Noel’s dishevelled frame appeared around the bend in the corridor, his expression impossible to read, the shake of his head and tilt of his eyebrows worrying Johnny. And then Noel spoke.

‘No, she isn’t. Mate, I’ve found her.’

Less than five minutes previously, and by the time Fran had felt her way back around to the side door she’d given up trying to make her whistly mouse noise, the final vestiges of hope for finding Red faded away as she realised she was lucky not to have succumbed to the smoke.

Fran clung on to the wall, taking a final look at the smoke-filled vista. A last, desperate glance through half-closed eyes, eyelashes desperately inadequate against the constant sting of the smoke. Sending a prayer spiralling upwards, she hoped for a miracle, for the cat to have understood the approaching danger and have fled long before the smoke and the flames engulfed the area.

Once she was inside the chateau, she went to pull the door closed, then paused. If, by some miracle, Red was still out there, she should leave the door ajar so he could take refuge inside the building.

In the staff corridor, Fran bent double as a fit of coughing overtook her. The possibility of becoming lost out there, of turning the wrong way or losing her grip on the reassuring firmness of the chateau wall and totally losing her bearings in the smog was beginning to sink in. The thought of succumbing to smoke inhalation, of falling unconscious somewhere out there, in the path of the oncoming flames, was just horrific.

She’d been a complete idiot to go out there.

In the dim lighting of the corridor, she allowed herself a moment or two to get her breath back, to allow her lungs to fill with air, rather than trying to keep the smoke out. Blinking rapidly, involuntary tears filled her eyes, and she allowed them to form and fall – the quickest way to clear her vision.

When blinking became less painful, and the coughing had all but stopped, Fran straightened. Time to get out of here and head to the mustering point to await the emergency services.

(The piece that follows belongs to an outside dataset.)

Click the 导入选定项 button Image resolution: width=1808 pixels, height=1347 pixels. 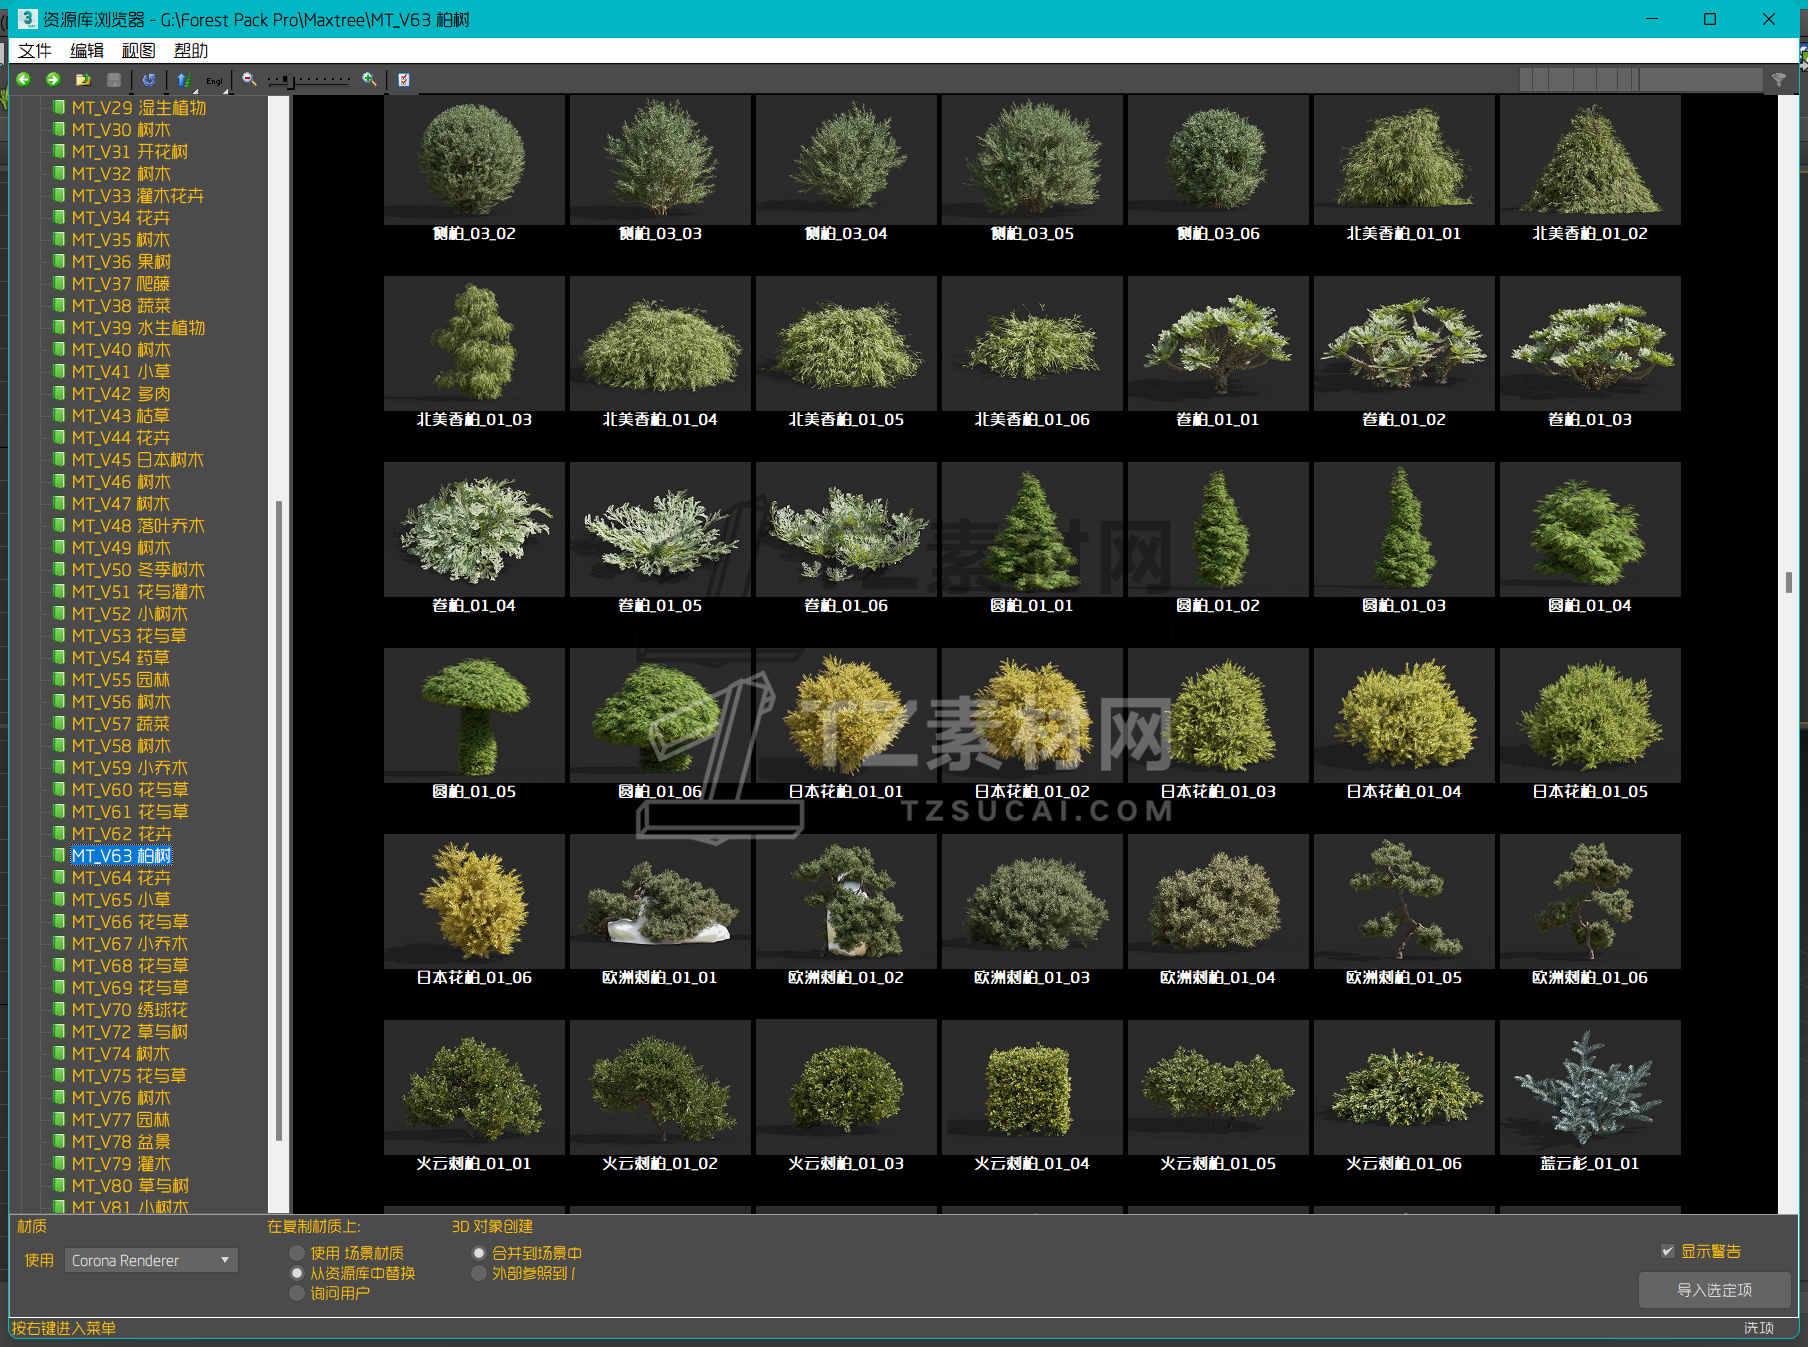pyautogui.click(x=1714, y=1290)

Frowning at the thought that it was what she should have done right at the start, Fran headed for the dining room, and the quickest route out of the front of the chateau.

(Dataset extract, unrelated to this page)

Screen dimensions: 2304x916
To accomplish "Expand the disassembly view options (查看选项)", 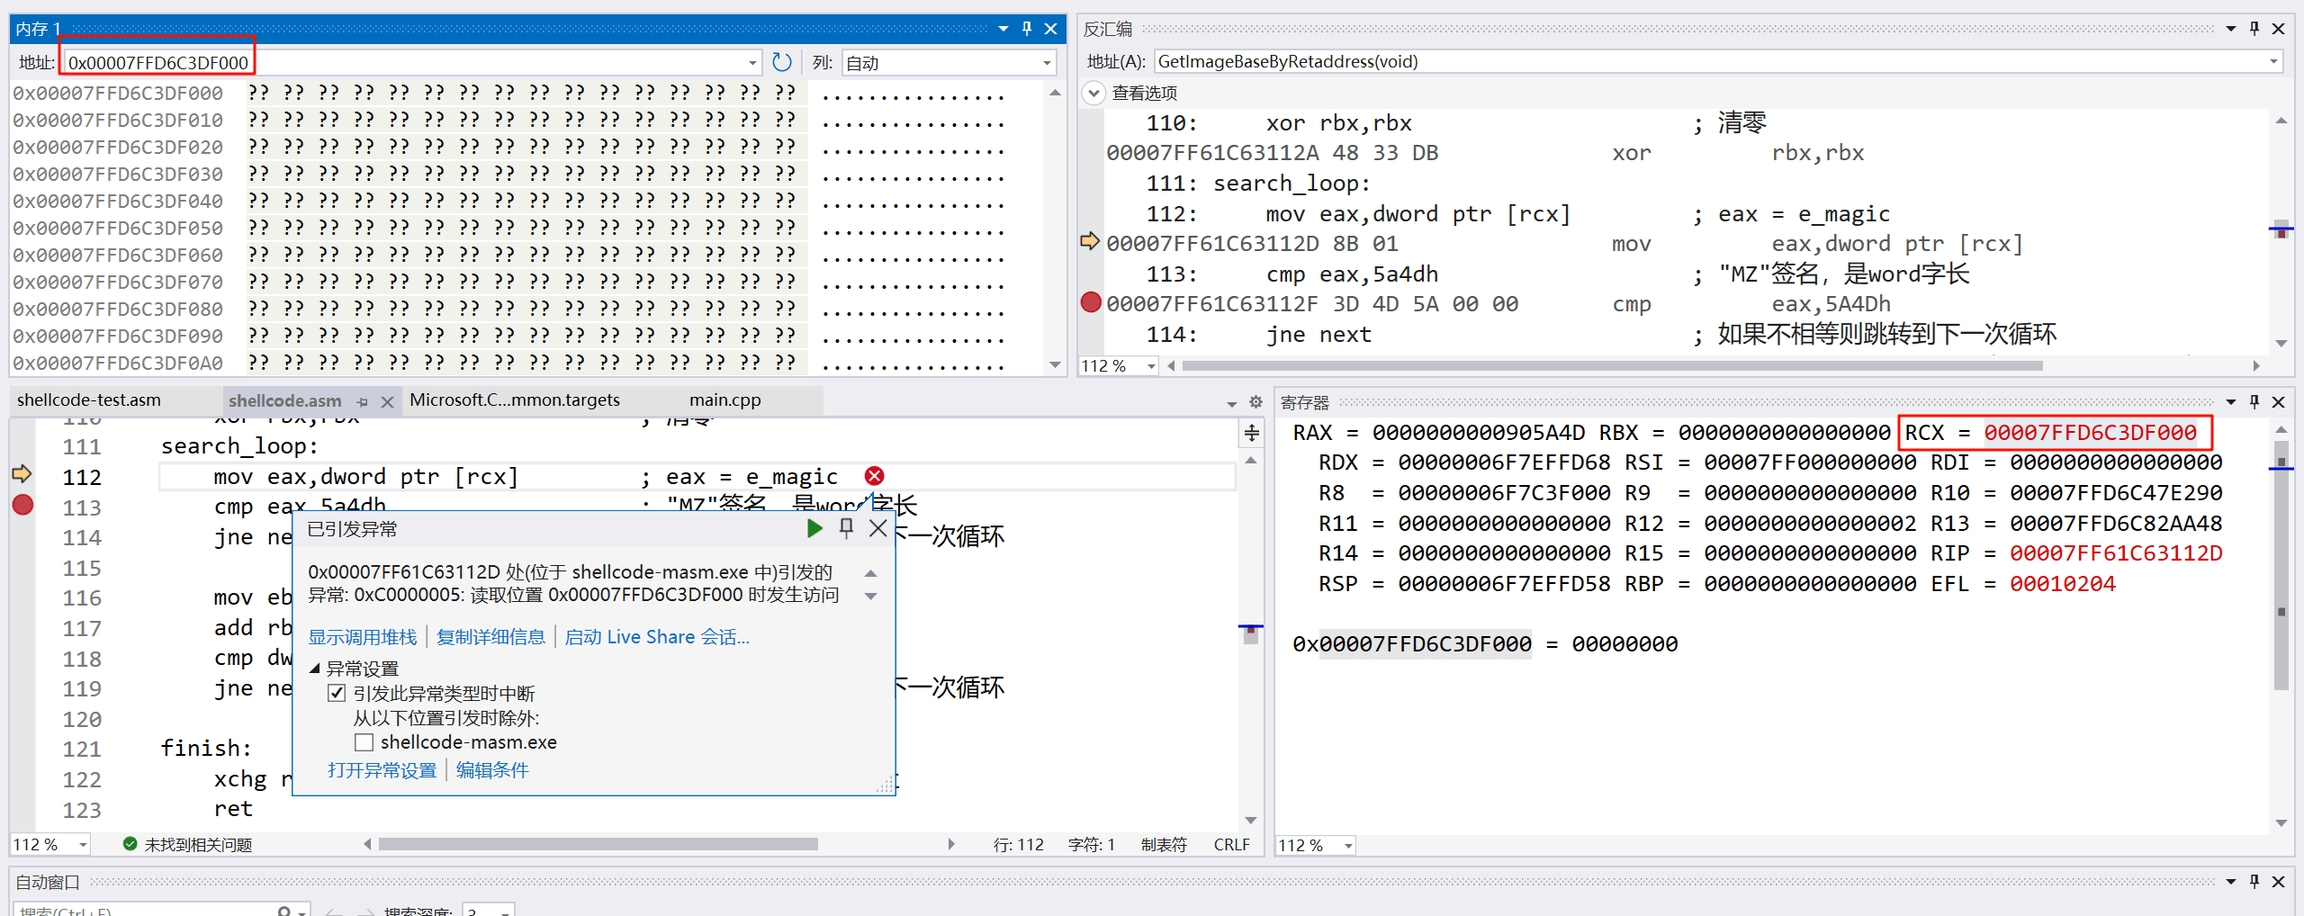I will [1094, 93].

It was then that she heard a noise, a thump. Swivelling, she saw nothing. There wasn’t anything out of place in the corridor, a halo of smoke around the door she’d left ajar, but nothing else. And then it struck her. The cellar. If Red had been searching for somewhere safe, he could just as easily have headed for the cellar. Why hadn’t she thought of that earlier?

The cellar door was wide open, and Fran hit the light switch as she began her descent, taking the first few steps without waiting for the slow energy-saving bulbs to flicker into life.

‘Red, are you down here?’

She called out as she descended, the words morphing into a strangled cry as her foot caught against something hard, tipping her centre of gravity too far forward. Sticking out a hand to try to steady herself, Fran heard something smash, and she was falling, the light blinking and illuminating the scene as she sprawled.

With no way to halt her forward momentum, Fran did her best to tuck and roll, but a sharp pain in her wrist as her hand collided with the stone step was followed by knees thudding against rock, and reflex action took over as she squeezed her eyes tight and waited for the next blow.

Tumbling her way down the stone staircase, impact after impact knocked the wind out of her. With her eyes closed, time stood still, and the only things Fran remained aware of were momentum and pain. Until, that was, Fran’s head connected with one of the steps. An unexpectedly sharp blow, the only benefit being that all the other painful parts of her body seemed to float away until she was left with nothing but stars and strange-coloured shapes stretching and flexing inside her eyelids, or maybe inside her head.

Fran couldn’t tell whether the darkness was because her eyes were closed, or because everything was disappearing in the gathering gloom. The stars extinguished one by one by the darkness, the colours fading until there was nothing but black, until Fran felt herself float away, too, and then the blackness itself disappeared and there was nothing at all.